One of the most common referral question my clinic gets is this : does this person have bipolar disorder?

I think I may safely say that the term “Bipolar” has now entered the American vocabulary as common parlance (much like ‘ADD’ or ‘psychotic’). Unfortunately, it is used with the same looseness that these other terms are used. Even more unfortunate is the fact that through a series of events, it somehow finds its way into medical records. I don’t think any one individual or institution is to blame. It is what it is. Now what is to be done about it?

Here is how I approach an evaluation for Bipolar disorder. It is not the only approach or the best approach. It is merely my approach.

· As you know, in order to be diagnosed with bipolar disorder, you need to have experienced an episode of mania or hypomania. This is how I assess for an episode of mania/hypomania:

I say to the patient this: “I am going to describe a person to you, alright? Now, you and I have had an episode of the common cold. We’re doing kinda alright, and then one day we wake up with a stuffy nose, headache, sore throat, tiredness (symptoms of a common cold).These symptoms stick with us from 4- 14 days and then, they go away.

Similarly, this person I am talking about has an episode. During this episode, instead of a headache and a stuffy nose and sore throat, they start showing the following symptoms out of nowhere: they start experiencing a decreased need for sleep-I’m not talking about a situation where you wish you could fall asleep but find yourself unable to do so (the insomnia seen in depression, anxiety), I’m talking about a person who’s feeling ‘I don’t need sleep! Let’s get some stuff done!’ During this episode, people around this person start noticing that he or she has been talking more than usual, and that they get distracted more easily than usual. They may start doing random projects around the house, often moving to the next project before the first one is completed. They may start showing greater interest in sex, and may become more disinhibited, they start doing impulsive things, like spending money they don’t have or driving recklessly. (An important point to keep in mind in explaining this episode is that these behaviors are a distinct change from their baseline behaviors. So if at any point, if the patient says ”Oh I’m always like that”, that point is null and void and does not going into assessment of a manic episode.)

And then, just like a common cold, these symptoms disappear, vanish. Often, the person ‘crashes’ for a few weeks- kinda like a person coming down from a meth binge. In fact, many people may suspect that this person may have been on a meth binge, considering how they’d been acting!

Now- I want you to imagine such a person having such an episode. I want you to keep that image in your head. Got it? Good. Now- does this person remind you of yourself? Have you ever had a distinct episode like this in your life?”

When I put it this way, 90% of my patients who come in wondering if they’re bipolar end up saying” No, that doesn’t sound like me”

· So why do so many people wonder they are bipolar? The most common reason I hear is ‘mood swings’.

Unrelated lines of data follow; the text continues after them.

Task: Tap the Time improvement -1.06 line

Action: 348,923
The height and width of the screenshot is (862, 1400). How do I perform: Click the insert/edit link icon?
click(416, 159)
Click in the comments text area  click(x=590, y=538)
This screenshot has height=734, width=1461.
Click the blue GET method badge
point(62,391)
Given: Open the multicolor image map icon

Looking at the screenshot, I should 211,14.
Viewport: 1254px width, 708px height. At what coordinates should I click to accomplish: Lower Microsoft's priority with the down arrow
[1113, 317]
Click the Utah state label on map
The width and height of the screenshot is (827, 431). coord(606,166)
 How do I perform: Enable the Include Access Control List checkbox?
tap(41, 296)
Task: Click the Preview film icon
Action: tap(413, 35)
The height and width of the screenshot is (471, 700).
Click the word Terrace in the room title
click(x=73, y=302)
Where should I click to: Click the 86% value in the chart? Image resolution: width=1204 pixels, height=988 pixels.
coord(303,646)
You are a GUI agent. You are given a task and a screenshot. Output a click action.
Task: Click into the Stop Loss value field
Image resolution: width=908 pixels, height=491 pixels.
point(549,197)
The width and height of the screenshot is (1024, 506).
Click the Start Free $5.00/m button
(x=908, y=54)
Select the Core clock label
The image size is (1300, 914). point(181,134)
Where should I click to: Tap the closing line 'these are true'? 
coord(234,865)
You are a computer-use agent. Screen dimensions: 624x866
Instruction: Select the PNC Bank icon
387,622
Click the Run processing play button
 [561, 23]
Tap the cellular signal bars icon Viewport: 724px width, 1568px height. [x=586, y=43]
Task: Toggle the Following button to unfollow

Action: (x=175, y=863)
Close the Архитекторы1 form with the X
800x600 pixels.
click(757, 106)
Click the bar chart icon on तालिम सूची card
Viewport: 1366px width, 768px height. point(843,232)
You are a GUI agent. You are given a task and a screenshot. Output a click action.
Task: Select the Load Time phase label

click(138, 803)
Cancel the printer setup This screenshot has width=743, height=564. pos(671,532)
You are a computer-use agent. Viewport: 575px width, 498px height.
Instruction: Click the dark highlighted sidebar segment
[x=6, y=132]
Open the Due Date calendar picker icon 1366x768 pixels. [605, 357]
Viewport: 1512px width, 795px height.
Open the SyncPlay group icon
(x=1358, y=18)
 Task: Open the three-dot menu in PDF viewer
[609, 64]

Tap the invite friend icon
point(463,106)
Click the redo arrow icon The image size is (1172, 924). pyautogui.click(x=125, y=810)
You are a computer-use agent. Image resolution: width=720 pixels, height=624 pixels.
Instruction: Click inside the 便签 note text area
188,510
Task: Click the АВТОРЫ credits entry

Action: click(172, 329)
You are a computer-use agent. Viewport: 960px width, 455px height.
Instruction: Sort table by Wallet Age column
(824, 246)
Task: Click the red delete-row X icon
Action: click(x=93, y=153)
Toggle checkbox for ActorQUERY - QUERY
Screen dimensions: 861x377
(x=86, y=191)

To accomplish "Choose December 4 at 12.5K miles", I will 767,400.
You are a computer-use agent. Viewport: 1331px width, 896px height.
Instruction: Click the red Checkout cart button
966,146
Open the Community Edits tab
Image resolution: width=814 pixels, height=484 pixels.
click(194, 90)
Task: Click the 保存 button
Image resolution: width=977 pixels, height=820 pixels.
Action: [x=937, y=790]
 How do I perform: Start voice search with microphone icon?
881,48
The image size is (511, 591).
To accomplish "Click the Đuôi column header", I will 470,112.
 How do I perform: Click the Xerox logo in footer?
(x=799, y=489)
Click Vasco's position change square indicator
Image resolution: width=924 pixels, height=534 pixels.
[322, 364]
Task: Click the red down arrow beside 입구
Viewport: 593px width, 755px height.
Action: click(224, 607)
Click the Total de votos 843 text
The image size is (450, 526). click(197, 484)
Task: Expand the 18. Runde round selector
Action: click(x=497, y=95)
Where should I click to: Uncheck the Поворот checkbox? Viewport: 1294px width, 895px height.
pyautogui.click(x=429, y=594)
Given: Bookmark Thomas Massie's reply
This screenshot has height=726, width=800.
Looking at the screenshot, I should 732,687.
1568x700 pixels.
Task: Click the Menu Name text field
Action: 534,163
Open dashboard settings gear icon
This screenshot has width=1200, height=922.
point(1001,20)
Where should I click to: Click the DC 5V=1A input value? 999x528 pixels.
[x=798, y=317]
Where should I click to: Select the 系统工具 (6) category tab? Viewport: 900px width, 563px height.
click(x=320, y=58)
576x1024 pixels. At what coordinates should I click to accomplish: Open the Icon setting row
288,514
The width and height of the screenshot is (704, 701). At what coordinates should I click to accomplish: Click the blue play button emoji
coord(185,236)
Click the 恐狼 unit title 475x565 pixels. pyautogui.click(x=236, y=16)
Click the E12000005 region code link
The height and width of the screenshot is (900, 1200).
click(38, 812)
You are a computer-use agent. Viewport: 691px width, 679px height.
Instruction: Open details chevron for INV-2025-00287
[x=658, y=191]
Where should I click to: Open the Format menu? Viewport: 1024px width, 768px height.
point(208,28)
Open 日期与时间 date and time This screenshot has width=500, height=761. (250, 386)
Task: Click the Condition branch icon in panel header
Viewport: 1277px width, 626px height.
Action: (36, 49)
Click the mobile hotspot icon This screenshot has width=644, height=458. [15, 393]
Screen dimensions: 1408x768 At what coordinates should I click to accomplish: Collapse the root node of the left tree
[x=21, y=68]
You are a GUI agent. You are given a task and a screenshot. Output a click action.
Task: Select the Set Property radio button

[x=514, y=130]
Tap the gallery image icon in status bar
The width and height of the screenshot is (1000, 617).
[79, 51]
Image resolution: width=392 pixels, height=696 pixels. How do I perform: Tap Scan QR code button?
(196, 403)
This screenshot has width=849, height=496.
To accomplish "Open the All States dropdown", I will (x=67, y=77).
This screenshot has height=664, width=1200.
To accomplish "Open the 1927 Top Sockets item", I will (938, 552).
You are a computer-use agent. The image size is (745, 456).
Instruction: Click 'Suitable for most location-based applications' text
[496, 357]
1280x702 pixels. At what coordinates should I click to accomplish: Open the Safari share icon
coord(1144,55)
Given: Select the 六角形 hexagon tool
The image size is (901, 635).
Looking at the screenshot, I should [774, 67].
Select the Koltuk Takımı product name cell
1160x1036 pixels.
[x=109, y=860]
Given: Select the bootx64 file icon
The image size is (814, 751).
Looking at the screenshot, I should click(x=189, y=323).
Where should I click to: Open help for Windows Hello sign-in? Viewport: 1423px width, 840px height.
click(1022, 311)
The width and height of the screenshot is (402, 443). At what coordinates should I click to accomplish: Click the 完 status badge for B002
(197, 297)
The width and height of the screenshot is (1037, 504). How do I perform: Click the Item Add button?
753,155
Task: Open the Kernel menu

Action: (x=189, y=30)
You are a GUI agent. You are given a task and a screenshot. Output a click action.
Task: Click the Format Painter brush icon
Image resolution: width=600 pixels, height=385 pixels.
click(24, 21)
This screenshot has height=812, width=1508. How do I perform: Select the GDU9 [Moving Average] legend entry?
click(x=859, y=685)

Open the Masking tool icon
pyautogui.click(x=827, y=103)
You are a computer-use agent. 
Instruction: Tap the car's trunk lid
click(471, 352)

Let me be clear about this point: ‘mood swings’ does not equate mania. The most common manner in which people describe ‘mood swings’ in my clinic is this: “I’ll be having a good time, and doing just fine, and then something stupid or trivial happens and Bam! I get mad or sad or upset.” What the patient has just described is either Emotional Reactivity or Poor Frustration Tolerance. The most common psychiatric reasons for these symptoms is depression or anxiety. This is very distinct from the phenomenon of Mood Lability that one sometimes sees in mania- where you go from happy-to-sad- to –happy again.

· Thus,

Happy –to- sad in 1 second = emotional reactivity (depression/anxiety/certain personality organizations)

Happy-to-sad-to-happy in 2 seconds = true mood lability (? Mania)

Hope this helps. In the near future, I will write about how assess for pediatric mania.